Addicted to Womanhood 1
Page 2
But when the stories failed to go away, and more and more video and photographic (to say nothing of pornographic) evidence began to accumulate, the world slowly started to take a little more notice. Journalists and geneticists tried to debunk the rumors and (largely) failed. Veracity was established in a fairly high-number of the reported claims, but no one at GENTECH could readily explain this unexpected side effect to their ‘Aphrodite’ drug. None of the other combination drugs had similar effects – ‘Adonis’ did not turn women into beautiful men, for example - and it took some months of research before scientists working for a competing company managed to locate the specific gene sequence responsible for the unexpected side-effect. By then, the public relations storm had already hit.
As might have been expected, the first reports of the unexpected side-effect’s actuality came from transgender women who were surprised and delighted to discover the drug’s effect upon their ‘Amab’ bodies. Trans women across the world quickly began buying up the drug in large quantities, and many ordered extensive supplies of it from online wholesale suppliers. After that, less-decidedly-trans individuals, many of whom, though, had questioned their gender identities at some point in the past, as well as other individuals who were either just curious about or else turned on by the idea of taking a temporary walk on the woman’s side of the aisle, began to try it as well. Gradually, the wider world began to wake up to the existence of a new, game-changing sexual enhancement drug on the open market: not just transgender women, but also cis men could now take ‘Aphrodite’ and temporarily experience life (and especially sex) as a beautiful young woman, on a temporary basis, for a… not-completely-insane price.

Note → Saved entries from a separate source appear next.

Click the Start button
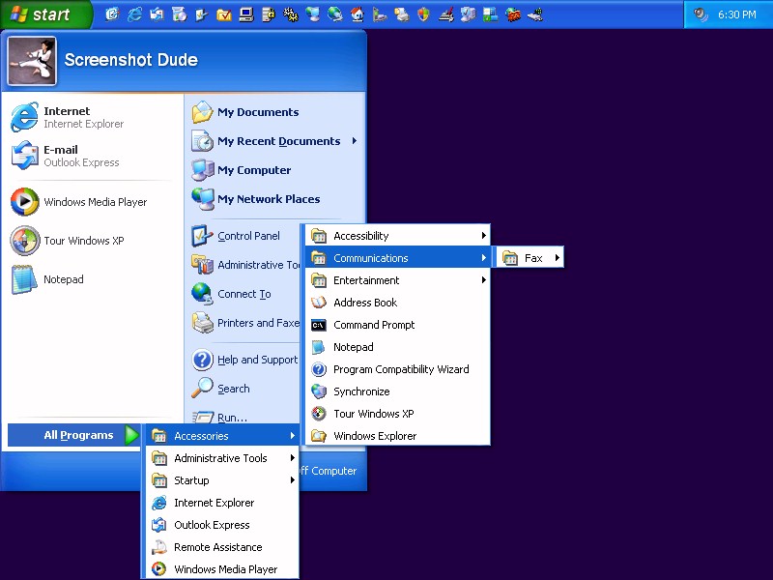773x580 pixels. pyautogui.click(x=45, y=15)
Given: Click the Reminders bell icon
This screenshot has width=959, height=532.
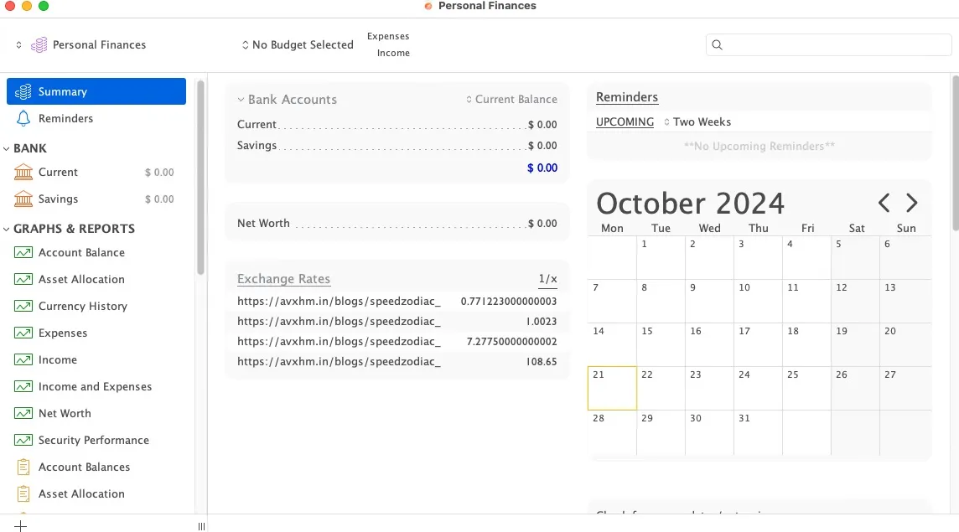Looking at the screenshot, I should (x=23, y=118).
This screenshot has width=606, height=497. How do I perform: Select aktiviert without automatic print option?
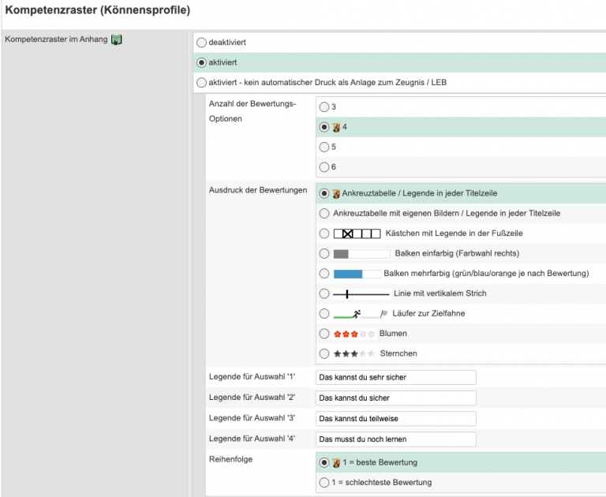click(201, 83)
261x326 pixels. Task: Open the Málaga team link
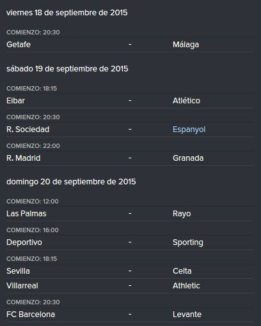click(x=186, y=45)
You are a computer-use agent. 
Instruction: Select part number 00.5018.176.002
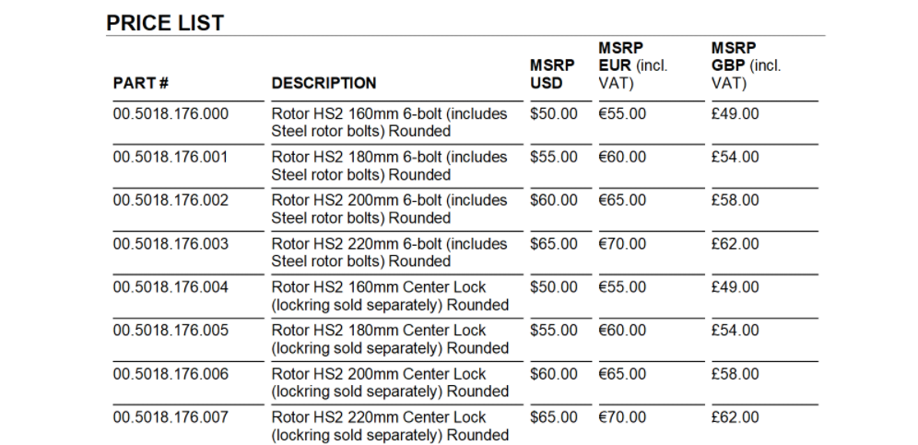(x=171, y=201)
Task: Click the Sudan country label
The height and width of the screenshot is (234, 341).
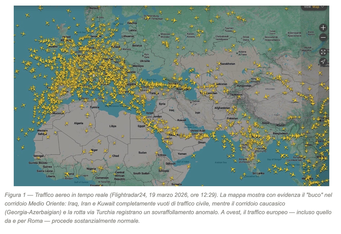Action: click(x=143, y=153)

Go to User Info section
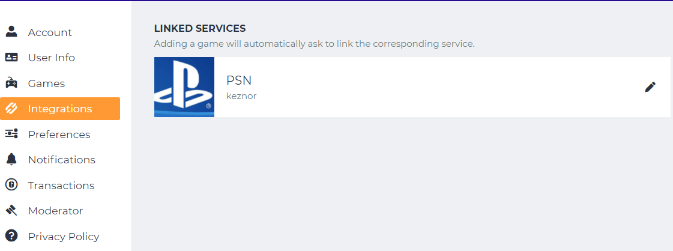coord(52,58)
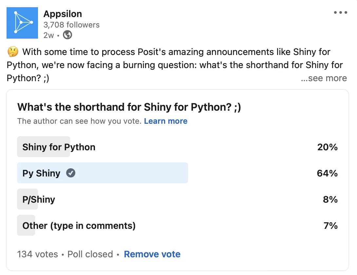Open the Learn more link

(x=166, y=121)
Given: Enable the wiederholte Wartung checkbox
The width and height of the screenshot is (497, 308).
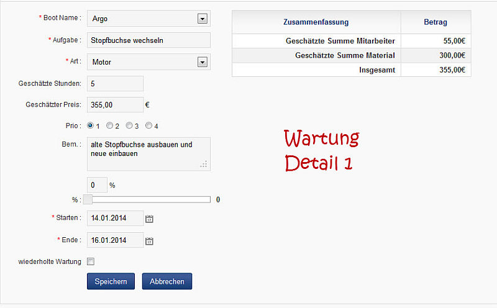Looking at the screenshot, I should tap(91, 261).
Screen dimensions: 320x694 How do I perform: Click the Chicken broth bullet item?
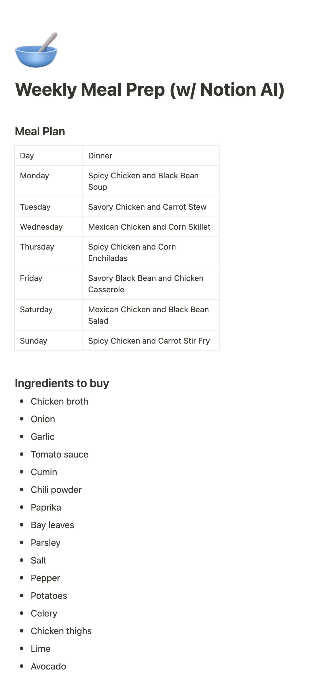pyautogui.click(x=59, y=401)
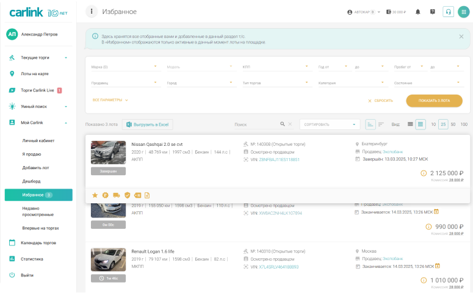473x293 pixels.
Task: Open the Renault Logan car thumbnail
Action: [108, 259]

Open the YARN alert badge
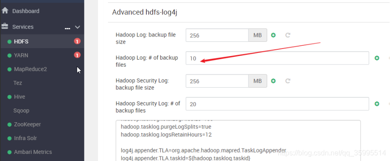coord(77,55)
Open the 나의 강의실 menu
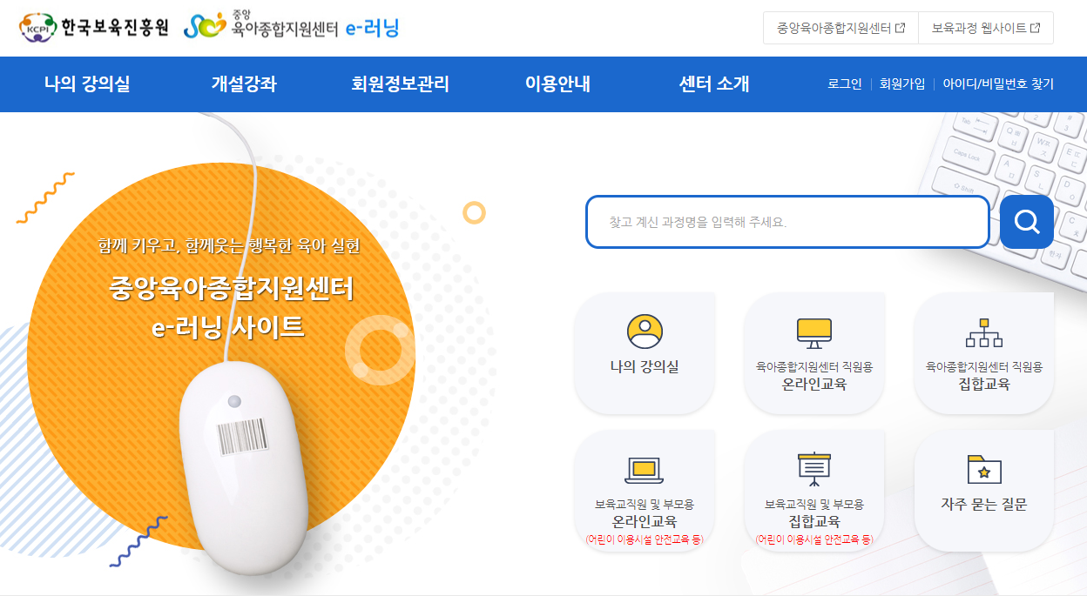This screenshot has width=1087, height=596. [87, 84]
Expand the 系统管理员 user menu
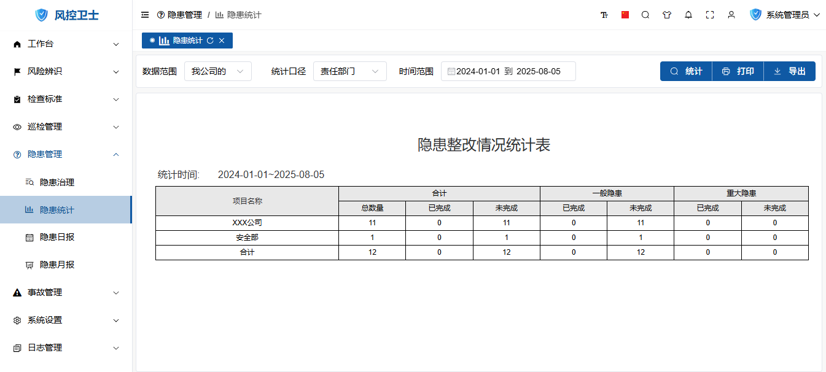 pyautogui.click(x=786, y=15)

Honestly… it should have been a game changer. ‘Aphrodite’ should have opened a door onto increased empathy and greater understanding between the sexes, and it should have fired off hundreds of conversations about the malleability and fluidity of gender identity and the oppositional vs. cooperative roles that self-determination, genital assignment, and societal expectation play in gender identity formulation – but it never really got the chance to do any of those things. Instead, as stories about young men experimenting with the drug began to go public, to the shock and surprise of relatively no one, conservative reactionaries came out hard against the new ‘Sex-Change Drug,’ and, spewing fears that its debut could lead to ‘a breakdown of societal norms’ and ‘widespread perversion,’ demanded that it be pulled from circulation and banned. Many countries, districts, and municipalities (Russia and China obviously, but also including the U.S., Mexico, Canada, and the EU) legislated against the drug or classified it as a controlled substance, to be subjected to further testing and evaluation before it could potentially be released back onto the market as prescription product for transgender women to use – under a doctor’s supervision and at ten or twenty times the cost. But in its eagerness to avoid further public backlash after the disastrous debut of their Imagine Yourself product line a few years earlier, GENTECH went a full step and a half further under public pressure and halted production of the drug entirely in December 2015, disposing of their existing stock and taking it back to formula, despite the pleas of transgender women (and other happy customers who were enjoying their new, gender-bending adventures). ‘Aphrodite’ was not returned to the market again until a year later, after the uniquely gender-bending gene sequence that had created its unexpected side-effects was isolated and removed, effectively killing ‘The Sex Change drug’ as a legal product.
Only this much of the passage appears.